Excerpted passage:
# cooling system of 23k for my old pc



## fukra (Apr 30, 2011)

i have a 7 yr old pc and it has overheating problems .actually i have 2 pc one for gaming and one for downloading so i installed a cooling system which decreses its temp by 40%


----------



## thetechfreak (Apr 30, 2011)

Nice. But PSU is blocking cool air.


But use software like- to record the temparature-
This Open Hardware Monitor | CPU Temperature, Fan Speed and Voltages in a Gadget and

Real Temp - CPU temperature monitoring

these programs are better


----------



## Krow (Apr 30, 2011)

Are you saying you bought an air conditioner for cooling your computer?


----------



## thetechfreak (Apr 30, 2011)

Krow said:
			
		

> Are you saying you bought an air
> conditioner for cooling your
> computer?


 Yeah, seeing the pics its safe to say he has


----------



## fukra (Apr 30, 2011)

air also going to the processor by this metod u also oc d processor


----------



## Krow (May 2, 2011)

Nice cooling system. But which AC? Brand name, model number please?


----------



## coderunknown (May 2, 2011)

nice way to cool your PC. but...... this will add to bills.


----------



## fukra (May 3, 2011)

yah i know it push up d bill but anyway the summer comes and temp is increasing day by day ,i generally cool my room and it also cool my pc
@krow ac is whirpool ,1 ton ,2star


----------



## desiibond (May 3, 2011)

Moving this to show-off section.


----------



## Extreme Gamer (May 3, 2011)

I would rather invest on a good cooler CM V6GT,Prolimatech megalaghems,Thermalright Silver Arrow etc and a good case like the cooler master HAF 922.


----------



## Krow (May 5, 2011)

Extreme Gamer said:


> I would rather invest on a good cooler CM V6GT,Prolimatech megalaghems,Thermalright Silver Arrow etc and a good case like the cooler master HAF 922.



Not for an old system.


----------



## Extreme Gamer (May 5, 2011)

Ok if its an old system,then I'd phase it out if it was overheating rather than spend 23-whole-ks on it.


----------



## Krow (May 5, 2011)

Agreed, but like OP said, it also cools the room. If I don't need a new PC, I'll buy an AC.


----------



## thetechfreak (May 5, 2011)

krow said:
			
		

> Not for an old system.


 

The ac will not only keep the room cool but the op too!


----------

Instruction: Write out the passage of the thread about cooling an old PC, starting with "yah i know it" and going on through "to show-off section.", and replace "show-off section" with "general discussion section". The entries are separate material with no connection to the thread about cooling an old PC.

Extracted material:
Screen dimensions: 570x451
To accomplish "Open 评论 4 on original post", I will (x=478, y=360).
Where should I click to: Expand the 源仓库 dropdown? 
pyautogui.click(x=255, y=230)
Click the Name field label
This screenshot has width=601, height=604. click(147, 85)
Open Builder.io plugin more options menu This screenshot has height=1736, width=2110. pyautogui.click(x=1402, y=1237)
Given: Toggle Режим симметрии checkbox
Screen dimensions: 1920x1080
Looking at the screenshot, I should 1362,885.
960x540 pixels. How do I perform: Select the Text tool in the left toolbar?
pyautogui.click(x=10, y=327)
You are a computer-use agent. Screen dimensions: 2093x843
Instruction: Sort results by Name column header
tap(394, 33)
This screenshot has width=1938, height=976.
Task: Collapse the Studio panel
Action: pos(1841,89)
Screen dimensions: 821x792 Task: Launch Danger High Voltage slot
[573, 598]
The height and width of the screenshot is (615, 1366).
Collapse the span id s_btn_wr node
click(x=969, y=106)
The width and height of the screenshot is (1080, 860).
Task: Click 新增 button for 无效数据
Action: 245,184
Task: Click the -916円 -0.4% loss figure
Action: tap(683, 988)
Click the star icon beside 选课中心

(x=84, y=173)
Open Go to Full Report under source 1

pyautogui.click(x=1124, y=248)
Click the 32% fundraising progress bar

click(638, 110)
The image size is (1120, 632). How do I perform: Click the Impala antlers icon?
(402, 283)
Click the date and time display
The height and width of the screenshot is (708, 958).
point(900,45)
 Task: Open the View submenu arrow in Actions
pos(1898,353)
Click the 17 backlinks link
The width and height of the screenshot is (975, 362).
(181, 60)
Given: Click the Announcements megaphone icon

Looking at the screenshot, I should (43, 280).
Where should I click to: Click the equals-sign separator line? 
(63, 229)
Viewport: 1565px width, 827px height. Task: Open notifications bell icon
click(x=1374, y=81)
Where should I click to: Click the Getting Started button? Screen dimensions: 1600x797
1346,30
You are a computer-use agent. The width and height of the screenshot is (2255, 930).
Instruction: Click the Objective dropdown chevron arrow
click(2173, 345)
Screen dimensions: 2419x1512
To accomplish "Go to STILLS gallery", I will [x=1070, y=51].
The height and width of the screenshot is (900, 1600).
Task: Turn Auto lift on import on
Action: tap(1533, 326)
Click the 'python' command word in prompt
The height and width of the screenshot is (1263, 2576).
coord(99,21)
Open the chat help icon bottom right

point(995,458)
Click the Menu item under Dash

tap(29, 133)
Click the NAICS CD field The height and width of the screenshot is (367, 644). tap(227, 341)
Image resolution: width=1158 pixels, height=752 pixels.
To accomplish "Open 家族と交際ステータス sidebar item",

Task result:
yah i know it push up d bill but anyway the summer comes and temp is increasing day by day ,i generally cool my room and it also cool my pc
@krow ac is whirpool ,1 ton ,2star


----------



## desiibond (May 3, 2011)

Moving this to general discussion section.